I am currently using JLCPCB in China to fabricate PCB and front panels. They are very good and I am yet to have any significant issues with their service. The front panels can have blemishes which may result in me chosing a different fabrication method (or embracing the flaws / encorporating into the design!!!). Their costs are reasonable and scale with quantity but delivery costs seem to scale inversely which results in the base fabrication costs exceeding business limits. Their lead time is also fairly good but combined with affordable delivery I am not sure I can use them for JIT fabrication for customer orders, i.e. avoiding carrying large quantities of stock locally. The more generic fabrication I can design, the better. These 10HP boards work well for that but the front panels, less so.

So, in summary - the r3 boards seem to work well. There are some design errors that need resolving and further testing to be done before r4 are ordered. The move to the different microcontroller, LED and CAN has been successful. The physical layout has been improved and lessons (to be) learned about astetics.

There was a substantial hiatus in development but I am back, working hard on this.

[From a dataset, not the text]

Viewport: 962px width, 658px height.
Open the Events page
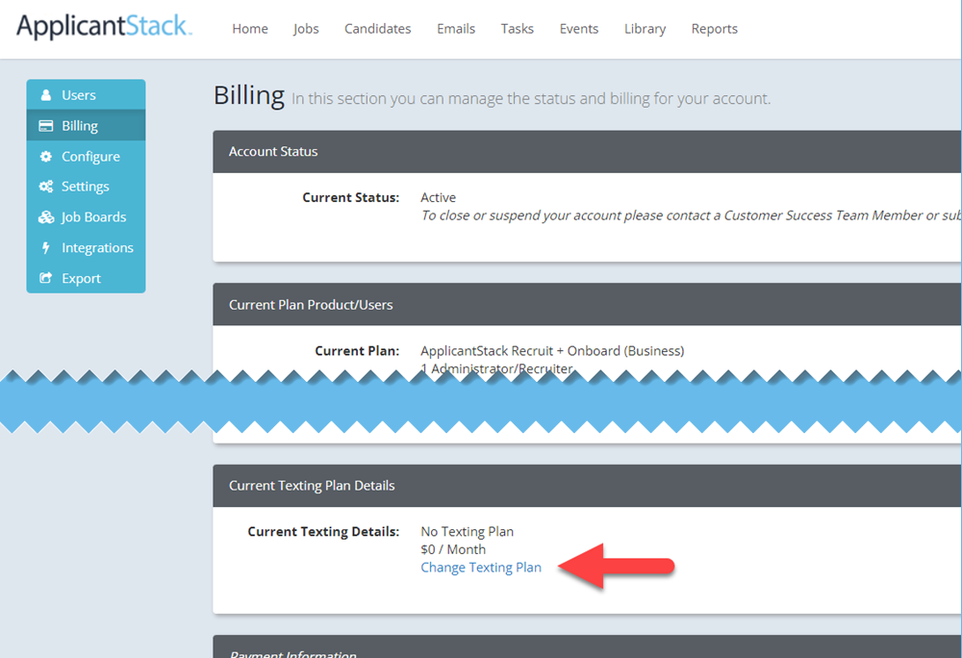click(578, 29)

I became evident that using Cardnal/VCV Rack modules was suboptimal. These modules require substantial integration with the GUI which would require eithr running the host application (Cardinal, like I did for the initial prototype) or writing substantial code to form a stub (pretend to be Rack). This presented too much overhead and effort so, I bit the bullet and designed and implemented a host and plugin system within the core application (rmcore). I then wrote a number of plugins (modules) to give us the minimum set of fundamental modules. This development occured quite rapidly over a few days and I am happy that the plugin mechanism is a good initial implementation. There may be enhancements required or desirable but, for now, we have a working core with a set of working plugin modules.

These modules are:

  • VCO with morphing waveform from sine, through triangle and sawtooth to square.
  • VCF with low-pass, high-pass, band-pass, notch, all-pass, peaking and shelfing modes.
  • VCA
  • Envelope Generator
  • Mixer
  • Noise Generator
  • S&H (random CV generator)
  • Step Sequencer

I feel like this is a good complement of modules that can provide most user requirements. There may be more required and there are certainly some enhancements to these that will be beneficial.

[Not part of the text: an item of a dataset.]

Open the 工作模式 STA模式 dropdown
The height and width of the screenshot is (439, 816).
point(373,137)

There is not yet integration between the hardware panels and software modules but that shouldn’t take too long. I just need to switch workspace to get the panels builts and working. (See previous post on revision 3 panels that have been sitting on my workbench for a year!)

I have moved the project files from a private git repository on GitLab to an open repository on GitHub. This happened because I was ready to start sharing this work more widely and am more familiar with GitHub, having used it more than GitLab. So now, this open source project is open. (Open but not yet open for business!) I have started to work on documentation that is within the wiki on the GitHub page. This should form the user documentation and complement the technical documentation in the main GitHub page and within code comments.

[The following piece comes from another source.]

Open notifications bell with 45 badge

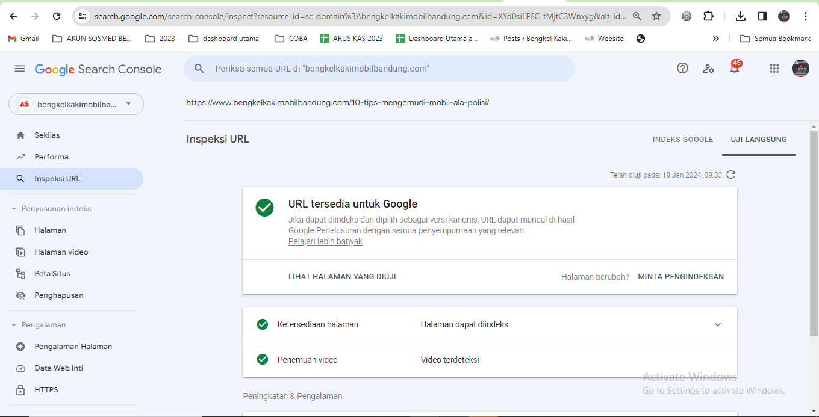[x=735, y=68]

The website has been updated to refelect changes to the plan, e.g. removing reference to a crowd funding exercise and to Cardinal / VCV module support.

Other commitments continue to slow progress and I can’t currently forecast the plan for release. It will not be within the next couple of months and quite possibly much longer. Frustrating for us all, I know but hopefully this current burst of activity is a good sign for the future.

Today I changed the license for riban modular to LGPL and implemented the module plugins as shared libraries which may allow other vendors to produce modules without having to expose their source code. Ideally we stick with the open source approach but I don’t want to limit user experience through a dogged insistance on only open source.